#### [Exercise description]
Find the line with "Task: Download Datenblatt" and the line with "Task: Tap the Unique Identifier value field" in the entries below; output exactly those two lines, every line between them, and no others.

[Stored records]
--*--

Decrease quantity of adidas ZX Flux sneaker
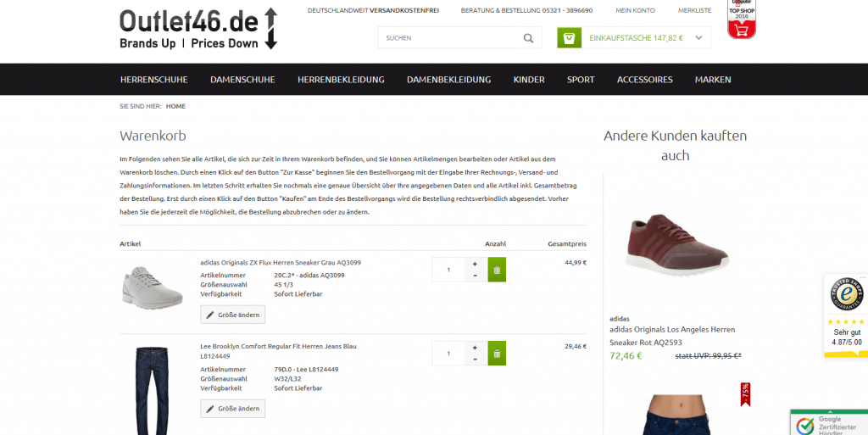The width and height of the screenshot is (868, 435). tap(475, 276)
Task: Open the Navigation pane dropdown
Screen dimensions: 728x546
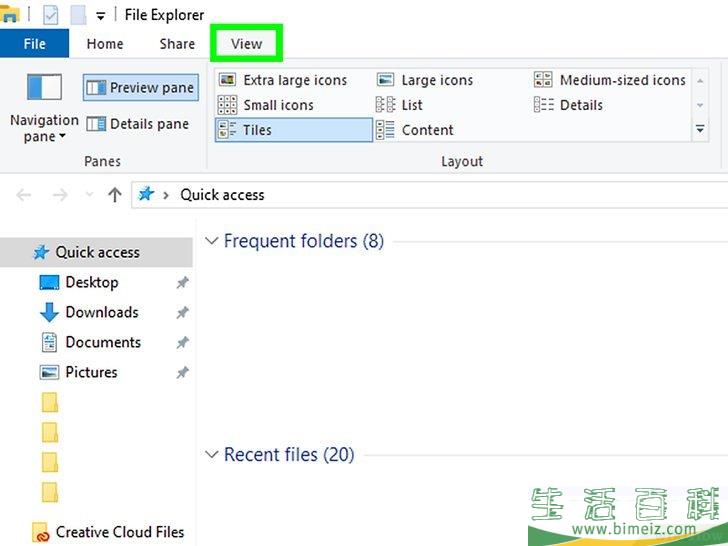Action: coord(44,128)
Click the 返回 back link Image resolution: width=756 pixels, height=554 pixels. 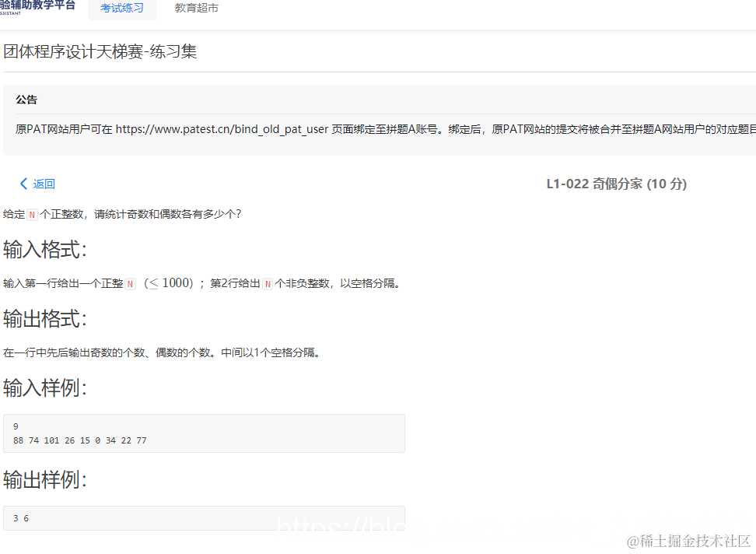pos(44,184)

--*--

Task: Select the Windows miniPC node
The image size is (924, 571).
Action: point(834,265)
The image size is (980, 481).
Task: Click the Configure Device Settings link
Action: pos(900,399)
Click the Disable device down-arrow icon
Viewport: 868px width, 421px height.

--*--

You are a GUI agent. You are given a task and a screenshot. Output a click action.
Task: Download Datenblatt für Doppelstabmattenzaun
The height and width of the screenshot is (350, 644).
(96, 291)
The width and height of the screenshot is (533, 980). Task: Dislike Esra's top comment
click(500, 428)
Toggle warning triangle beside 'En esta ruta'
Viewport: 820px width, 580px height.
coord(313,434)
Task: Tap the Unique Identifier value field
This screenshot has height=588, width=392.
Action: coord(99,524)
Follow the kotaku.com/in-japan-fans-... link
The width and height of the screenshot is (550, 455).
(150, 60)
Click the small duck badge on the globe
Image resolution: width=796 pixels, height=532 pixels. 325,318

--*--

#### [Output for this exercise]
Task: Download Datenblatt für Doppelstabmattenzaun
The height and width of the screenshot is (350, 644).
(96, 291)
The width and height of the screenshot is (533, 980). Task: Dislike Esra's top comment
click(500, 428)
Toggle warning triangle beside 'En esta ruta'
Viewport: 820px width, 580px height.
coord(313,434)
Task: Tap the Unique Identifier value field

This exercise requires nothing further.